1. Approach them slowly, and casually. If you see them in one spot every day, say around noon, start bringing your lunch to that spot, and sit next to them. Don't talk to them the first time …let them get used to your presence first.

2. Ask them about the people they are closest to in their lives and what makes these people special.

3. Ask them about their favorite activities, hobbies and sports and who they usually engage in these activities with.

4. Be observant. If someone you know displays signs of Aspergers, such as reclusiveness, being quiet, exhibits habitual behavior, is highly skilled or talented in a specific area or won't look at you in the eyes, understand that the person may be struggling with a neurobiological disorder.

5. Communicate clearly and openly. People with Aspergers are often unable to understand nonverbal communication. Giving them hints or thinking that they should read your body language won't work. Keep in mind that persons with Aspergers often interpret things very literally, so only say what you mean.

6. Consider approaching him and let him know you care and want to be there for him. Be ready to carry the conversation, as communication is an area where Aspergers sufferers have particular difficulty. Be patient. It may take a while before he develops trust in you.

7. Continue participating in activities and conversation with the person for the amount of time that is tolerable for them. This will continue to establish a bond and build trust.

8. Engage in a few activities that your new friend has suggested or seems to want to do.

9. Engage in a few brief conversations or interactions with the person.

10. Extend the types and longevity of activities based on the other person's comfort level.

11. Find someone who displays characteristics of Aspergers. You can't exactly do any of the other steps if you don't.

12. If they are acting strangely, tell them (if it dangers them or others). It's important to let them know. Don't say it meanly either, just say: "Most people don't do that"; or, "That's usually considered inappropriate"; or just "Please don't do that". If it's no harm to anyone, then leave them alone. It could be a comfort to them.

13. Introduce them to your other friends, and try to keep everyone getting along. They may act differently in the presence of your friends, or their friends. They may simply not get along. Don't try to force them to get along with your friends. They will probably be most outgoing when encountered one on one.

14. Keep in mind that Aspergers sufferers have a normal IQ intelligence. Although depression may be a symptom, it's often due to their lack of communication and social skills. Generally, they end up secluded since people are unable to relate to them.

15. Lay your emotions bare to them. Tell them how you feel, even when you think it's patently obvious, and ask them to do the same. They'll love you for it.

16. Offer up a compliment or ask for advice to soften things up once you've had a few initial interactions.

17. Read articles and books about Aspergers, preferably those written by people with the condition.

18. Realize that persons with Aspergers often hear sounds and see lights that no one else hears or sees.

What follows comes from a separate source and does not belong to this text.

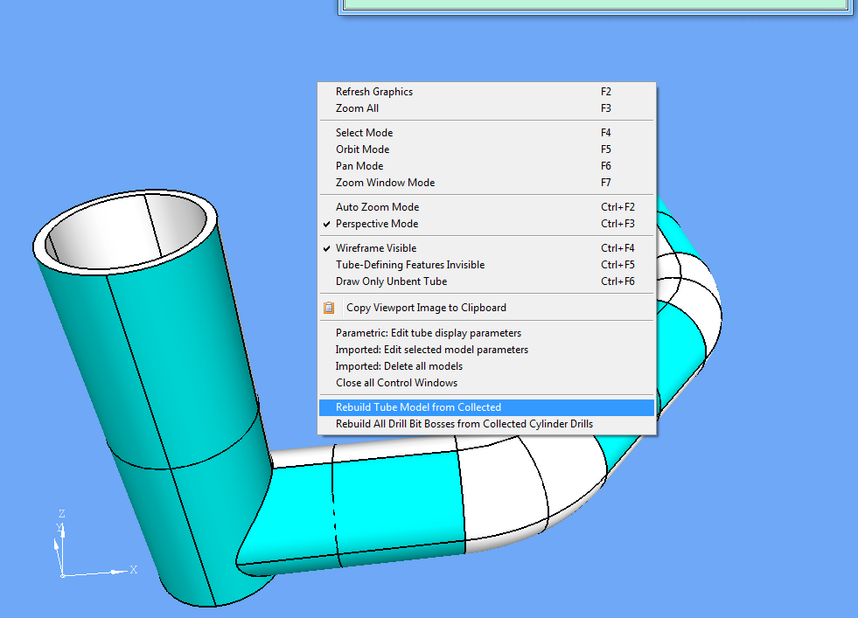Choose Refresh Graphics from the menu
The height and width of the screenshot is (618, 858).
click(x=373, y=92)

This is part of their neurological disorder.

19. Remember that above all, persons with Aspergers have the same feelings and emotions as everyone else and want the same things in life that every human being wants: to be respected, to be treated with dignity and to be happy.

20. Research Aspergers to develop a sound understanding of what the condition entails and how those close to this type of person is able to relate to them.

21. Start a small conversation. People with Aspergers are not very good at conversations, so you will probably need to lead them. You know, start by introducing yourself and asking their name …then ask them about themselves. For now you just want to get them talking, what about isn't really important yet.

22. Try to find some common ground, some activity that both of you enjoy. Agree to get together some time and do it. Show up for the get-together on time.